Text segment:
■ ■ ■ ■ ■ ■ ■

Passed STC https://tests.stockfishchess.org/tests/view/5f7f0d345b3847b5d41f906c
LLR: 2.93 (-2.94,2.94) {-1.25,0.25}
Total: 26520 W: 2707 L: 2613 D: 21200
Ptnml(0-2): 117, 2061, 8816, 2143, 123

Passed LTC https://tests.stockfishchess.org/tests/view/5f7f3ca05b3847b5d41f9088
LLR: 2.94 (-2.94,2.94) {-0.75,0.25}
Total: 33640 W: 1431 L: 1375 D: 30834
Ptnml(0-2): 19, 1212, 14304, 1264, 21

Master vs master with slow mover=25 https://tests.stockfishchess.org/tests/view/5f80088f5b3847b5d41f90f1
ELO: 98.76 +-2.6 (95%) LOS: 100.0%
Total: 20000 W: 6189 L: 652 D: 13159
Ptnml(0-2): 8, 406, 4527, 4159, 900

No static contempt vs master with slow mover=25 https://tests.stockfishchess.org/tests/view/5f8008de5b3847b5d41f90f3
ELO: 100.71 +-2.7 (95%) LOS: 100.0%
Total: 20000 W: 6218 L: 578 D: 13204
Ptnml(0-2): 11, 361, 4551, 4131, 946

No static contempt should be about 5 elo weaker than master against SM=25, but it measures as very slightly stronger here; even assuming we got unlucky and hit the far ends of the 95% confidence intervals, the real elo would then be 101.4 in the first test and 98 in the other, which is not quite the ~5 elo difference in favor of C=24.

■ ■ ■ ■ ■ ■ ■

Input data:
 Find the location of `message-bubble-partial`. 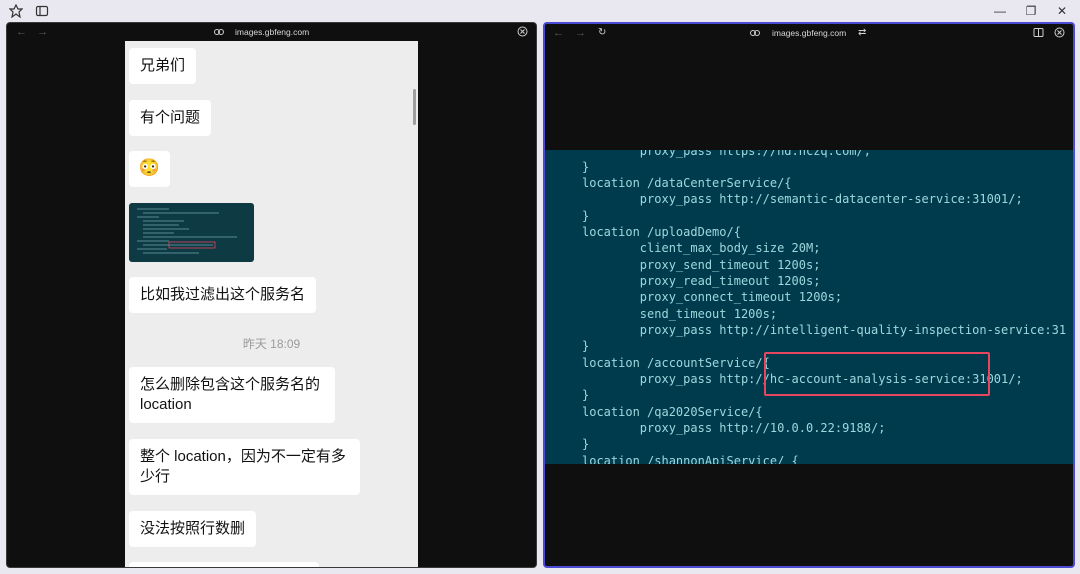

message-bubble-partial is located at coordinates (224, 564).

■ ■ ■ ■ ■ ■ ■

Problems to work on:
a - Summarize the Stockfish test results in two sentences.
b - Return the passage of the Stockfish test results between "No static contempt vs" and "favor of C=24.", inclusive, word for word.
Work only from the text for these answers.

Answers:
a - The change passed both the STC and LTC tests. Against master with slow mover=25, the no static contempt version measured 100.71 Elo and master measured 98.76 Elo, so it came out very slightly stronger, even though it should be about 5 Elo weaker.

b -
No static contempt vs master with slow mover=25 https://tests.stockfishchess.org/tests/view/5f8008de5b3847b5d41f90f3
ELO: 100.71 +-2.7 (95%) LOS: 100.0%
Total: 20000 W: 6218 L: 578 D: 13204
Ptnml(0-2): 11, 361, 4551, 4131, 946

No static contempt should be about 5 elo weaker than master against SM=25, but it measures as very slightly stronger here; even assuming we got unlucky and hit the far ends of the 95% confidence intervals, the real elo would then be 101.4 in the first test and 98 in the other, which is not quite the ~5 elo difference in favor of C=24.